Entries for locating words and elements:

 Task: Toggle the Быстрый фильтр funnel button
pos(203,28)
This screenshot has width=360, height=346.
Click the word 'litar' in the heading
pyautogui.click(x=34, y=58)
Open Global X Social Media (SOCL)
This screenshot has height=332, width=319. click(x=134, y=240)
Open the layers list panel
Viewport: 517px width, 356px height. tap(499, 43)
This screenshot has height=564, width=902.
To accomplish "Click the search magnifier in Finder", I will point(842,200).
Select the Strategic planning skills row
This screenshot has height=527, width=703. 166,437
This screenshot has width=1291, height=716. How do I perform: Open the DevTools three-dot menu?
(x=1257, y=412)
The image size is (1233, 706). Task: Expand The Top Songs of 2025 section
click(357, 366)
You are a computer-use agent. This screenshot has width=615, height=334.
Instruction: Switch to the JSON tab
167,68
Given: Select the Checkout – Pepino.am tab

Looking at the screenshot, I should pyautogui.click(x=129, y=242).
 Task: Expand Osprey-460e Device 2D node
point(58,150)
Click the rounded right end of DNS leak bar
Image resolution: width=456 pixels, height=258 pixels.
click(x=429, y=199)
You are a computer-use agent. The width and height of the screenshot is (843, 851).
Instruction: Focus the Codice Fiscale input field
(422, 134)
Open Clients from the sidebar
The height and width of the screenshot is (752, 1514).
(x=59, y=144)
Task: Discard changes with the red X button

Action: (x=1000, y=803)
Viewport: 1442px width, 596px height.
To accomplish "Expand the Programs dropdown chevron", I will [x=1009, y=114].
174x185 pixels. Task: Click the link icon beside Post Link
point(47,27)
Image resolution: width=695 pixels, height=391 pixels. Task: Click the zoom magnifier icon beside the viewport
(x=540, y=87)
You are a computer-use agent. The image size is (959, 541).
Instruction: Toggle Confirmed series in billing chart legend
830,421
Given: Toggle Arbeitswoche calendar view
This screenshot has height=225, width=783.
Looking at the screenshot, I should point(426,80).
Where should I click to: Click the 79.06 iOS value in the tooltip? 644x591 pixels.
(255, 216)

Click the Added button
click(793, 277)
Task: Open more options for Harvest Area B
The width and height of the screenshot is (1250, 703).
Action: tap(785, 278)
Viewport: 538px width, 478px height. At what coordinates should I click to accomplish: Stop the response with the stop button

● Problem description
Gather every line of the entries that contains the word "Toggle", matching case exactly.

● Answer for the task
 Task: Toggle the Быстрый фильтр funnel button
Instruction: Toggle Confirmed series in billing chart legend
Given: Toggle Arbeitswoche calendar view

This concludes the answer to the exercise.